◆ WRITTEN EXERCISE: Reproduce the data below verbatim, substituting "numbered marker" for each occurrence of "callout bubble" and changing nothing else.

◆ MATERIAL:
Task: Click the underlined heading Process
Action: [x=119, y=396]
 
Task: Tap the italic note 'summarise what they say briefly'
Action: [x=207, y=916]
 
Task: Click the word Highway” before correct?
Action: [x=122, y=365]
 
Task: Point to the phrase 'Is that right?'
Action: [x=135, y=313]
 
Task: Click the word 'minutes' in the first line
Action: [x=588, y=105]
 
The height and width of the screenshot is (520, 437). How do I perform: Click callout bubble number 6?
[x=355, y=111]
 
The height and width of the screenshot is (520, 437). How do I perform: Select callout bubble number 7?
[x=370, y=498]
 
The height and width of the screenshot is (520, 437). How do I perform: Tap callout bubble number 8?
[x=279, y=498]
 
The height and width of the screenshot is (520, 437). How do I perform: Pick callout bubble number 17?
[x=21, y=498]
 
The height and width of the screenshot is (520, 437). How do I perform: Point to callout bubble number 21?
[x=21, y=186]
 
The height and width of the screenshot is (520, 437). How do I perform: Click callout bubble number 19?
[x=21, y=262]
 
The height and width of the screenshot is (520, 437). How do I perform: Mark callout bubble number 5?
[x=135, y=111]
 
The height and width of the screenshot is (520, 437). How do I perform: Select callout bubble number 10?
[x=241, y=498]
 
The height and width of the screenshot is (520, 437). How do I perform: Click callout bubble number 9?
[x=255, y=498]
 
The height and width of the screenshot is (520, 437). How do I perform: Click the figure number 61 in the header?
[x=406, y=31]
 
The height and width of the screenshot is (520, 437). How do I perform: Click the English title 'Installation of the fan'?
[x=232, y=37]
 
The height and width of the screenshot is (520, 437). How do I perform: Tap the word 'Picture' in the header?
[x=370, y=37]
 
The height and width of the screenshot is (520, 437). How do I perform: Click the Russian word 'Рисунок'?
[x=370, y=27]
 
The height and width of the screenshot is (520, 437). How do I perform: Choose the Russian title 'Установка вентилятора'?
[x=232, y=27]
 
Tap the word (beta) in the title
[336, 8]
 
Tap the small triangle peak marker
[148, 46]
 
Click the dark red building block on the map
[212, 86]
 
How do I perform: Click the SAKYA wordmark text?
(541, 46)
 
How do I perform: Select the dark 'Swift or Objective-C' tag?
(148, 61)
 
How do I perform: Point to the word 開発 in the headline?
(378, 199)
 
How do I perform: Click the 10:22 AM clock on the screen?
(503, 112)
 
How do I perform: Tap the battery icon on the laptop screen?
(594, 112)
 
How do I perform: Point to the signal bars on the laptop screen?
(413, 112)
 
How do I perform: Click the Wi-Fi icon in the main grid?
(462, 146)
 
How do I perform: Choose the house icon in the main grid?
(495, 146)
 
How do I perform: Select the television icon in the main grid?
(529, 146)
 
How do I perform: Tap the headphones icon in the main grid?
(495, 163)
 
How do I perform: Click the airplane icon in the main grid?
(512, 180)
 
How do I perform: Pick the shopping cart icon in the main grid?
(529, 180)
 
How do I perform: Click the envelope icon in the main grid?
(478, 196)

◆ RESULT OF THIS EXERCISE:
Task: Click the underlined heading Process
Action: [x=119, y=396]
 
Task: Tap the italic note 'summarise what they say briefly'
Action: [x=207, y=916]
 
Task: Click the word Highway” before correct?
Action: [x=122, y=365]
 
Task: Point to the phrase 'Is that right?'
Action: [x=135, y=313]
 
Task: Click the word 'minutes' in the first line
Action: [x=588, y=105]
 
The height and width of the screenshot is (520, 437). How do I perform: Click numbered marker number 6?
[x=355, y=111]
 
The height and width of the screenshot is (520, 437). How do I perform: Select numbered marker number 7?
[x=370, y=498]
 
The height and width of the screenshot is (520, 437). How do I perform: Tap numbered marker number 8?
[x=279, y=498]
 
The height and width of the screenshot is (520, 437). How do I perform: Pick numbered marker number 17?
[x=21, y=498]
 
The height and width of the screenshot is (520, 437). How do I perform: Point to numbered marker number 21?
[x=21, y=186]
 
The height and width of the screenshot is (520, 437). How do I perform: Click numbered marker number 19?
[x=21, y=262]
 
The height and width of the screenshot is (520, 437). How do I perform: Mark numbered marker number 5?
[x=135, y=111]
 
The height and width of the screenshot is (520, 437). How do I perform: Select numbered marker number 10?
[x=241, y=498]
 
The height and width of the screenshot is (520, 437). How do I perform: Click numbered marker number 9?
[x=255, y=498]
 
The height and width of the screenshot is (520, 437). How do I perform: Click the figure number 61 in the header?
[x=406, y=31]
 
The height and width of the screenshot is (520, 437). How do I perform: Click the English title 'Installation of the fan'?
[x=232, y=37]
 
The height and width of the screenshot is (520, 437). How do I perform: Tap the word 'Picture' in the header?
[x=370, y=37]
 
The height and width of the screenshot is (520, 437). How do I perform: Click the Russian word 'Рисунок'?
[x=370, y=27]
 
The height and width of the screenshot is (520, 437). How do I perform: Choose the Russian title 'Установка вентилятора'?
[x=232, y=27]
 
Tap the word (beta) in the title
[336, 8]
 
Tap the small triangle peak marker
[148, 46]
 
Click the dark red building block on the map
[212, 86]
 
How do I perform: Click the SAKYA wordmark text?
(541, 46)
 
How do I perform: Select the dark 'Swift or Objective-C' tag?
(148, 61)
 
How do I perform: Point to the word 開発 in the headline?
(378, 199)
 
How do I perform: Click the 10:22 AM clock on the screen?
(503, 112)
 
How do I perform: Tap the battery icon on the laptop screen?
(594, 112)
 
How do I perform: Point to the signal bars on the laptop screen?
(413, 112)
 
How do I perform: Click the Wi-Fi icon in the main grid?
(462, 146)
 
How do I perform: Choose the house icon in the main grid?
(495, 146)
 
How do I perform: Select the television icon in the main grid?
(529, 146)
 
How do I perform: Tap the headphones icon in the main grid?
(495, 163)
 
How do I perform: Click the airplane icon in the main grid?
(512, 180)
 
How do I perform: Pick the shopping cart icon in the main grid?
(529, 180)
 
How do I perform: Click the envelope icon in the main grid?
(478, 196)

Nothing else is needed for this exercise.